Many examples of the local use of some of the gravity aspects (mostly Δg, sometimes also or solely Tij, seldom I1 and I2 or θ) can be found in the literature (see, e.g., Saad 2006; Murphy and Dickinson 2009; Mataragio and Kieley 2009; Beiki and Pedersen 2010). Our theory, method and notation (with various results for different parts of the world) can be found in Kalvoda et al. (2013), Klokočník and Kostelecký (2015) or Klokočník et al. (2010, 2013, 2014, 2016, 2017a, b, 2018). The computations of all the aspects listed above were done by the software developed by B. Bucha (see Bucha and Janák 2013) and by our own software.

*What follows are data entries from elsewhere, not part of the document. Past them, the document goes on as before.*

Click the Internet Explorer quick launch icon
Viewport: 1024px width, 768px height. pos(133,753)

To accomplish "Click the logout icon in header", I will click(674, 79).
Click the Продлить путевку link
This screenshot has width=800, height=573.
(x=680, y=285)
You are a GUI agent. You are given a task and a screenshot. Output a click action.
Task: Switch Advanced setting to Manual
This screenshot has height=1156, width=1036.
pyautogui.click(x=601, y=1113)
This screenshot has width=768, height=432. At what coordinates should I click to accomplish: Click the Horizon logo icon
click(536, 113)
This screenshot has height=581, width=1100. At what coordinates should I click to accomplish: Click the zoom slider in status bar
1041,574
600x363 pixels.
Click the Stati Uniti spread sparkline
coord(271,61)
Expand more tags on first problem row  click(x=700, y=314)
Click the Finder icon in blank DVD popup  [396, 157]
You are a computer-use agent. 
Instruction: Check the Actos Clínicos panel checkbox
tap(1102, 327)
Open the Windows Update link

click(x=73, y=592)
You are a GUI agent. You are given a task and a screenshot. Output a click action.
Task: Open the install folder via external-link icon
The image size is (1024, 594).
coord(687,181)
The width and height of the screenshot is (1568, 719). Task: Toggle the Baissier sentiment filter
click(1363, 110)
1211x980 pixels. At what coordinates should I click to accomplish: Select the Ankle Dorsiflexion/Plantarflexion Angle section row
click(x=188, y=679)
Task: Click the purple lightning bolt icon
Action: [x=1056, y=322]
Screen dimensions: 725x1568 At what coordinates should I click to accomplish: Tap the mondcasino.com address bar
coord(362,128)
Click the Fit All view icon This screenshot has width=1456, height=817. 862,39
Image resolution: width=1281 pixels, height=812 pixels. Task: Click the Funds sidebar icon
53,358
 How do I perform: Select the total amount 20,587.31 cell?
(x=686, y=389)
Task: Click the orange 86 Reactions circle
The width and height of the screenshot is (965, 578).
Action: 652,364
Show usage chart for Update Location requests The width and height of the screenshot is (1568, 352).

“Gravito-topographic” gravity model over Antarctica
The gravity of the Earth can be represented by a geopotential model in terms of harmonic coefficients, also known as Stokes coefficients. The gravity field of the Earth at an external point outside of the Earth can be computed as a double summation of the Stokes coefficients, Clm, Slm, to degree l and order m, derived usually from a combination of diverse satellite and terrestrial data. The “topography” is represented by a model of the bedrock topography for Antarctica achieved dominantly but not only via the airborne radio-echo sounding (RES) techniques.
We use the best data now available. In particular, we work with RET 14 (Hirt et al. 2016). It is a degree-2190 gravity field model SatGravRET2014, given as a set of harmonic geopotential coefficients, meaningful for the continent of Antarctica (not for all the world). Roughly speaking, it combines the global gravity field model EIGEN 6C4 and the Bedmap 2 topography. The EIGEN 6C4 Foerste et al. 2014) is a global combined gravity solution including gradiometry data from the whole GOCE mission. The important fact is that EIGEN 6C4 is better and higher resolution gravity model namely in Antarctica in a comparison with its predecessors. Note that EIGEN 6C4 is free of gravity anomalies measured in Antarctica (it contains there only satellite data from GRACE, GOCE and other satellites).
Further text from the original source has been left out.